→ What is asked
Turn the listing below into a numbered list, leaving out any blank lines.

---------- Dataset records

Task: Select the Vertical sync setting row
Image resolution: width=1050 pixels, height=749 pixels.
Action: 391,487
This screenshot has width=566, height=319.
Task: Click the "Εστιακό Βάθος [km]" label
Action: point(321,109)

--------------------

→ Correct response
1. Task: Select the Vertical sync setting row
2. Image resolution: width=1050 pixels, height=749 pixels.
3. Action: 391,487
4. This screenshot has width=566, height=319.
5. Task: Click the "Εστιακό Βάθος [km]" label
6. Action: point(321,109)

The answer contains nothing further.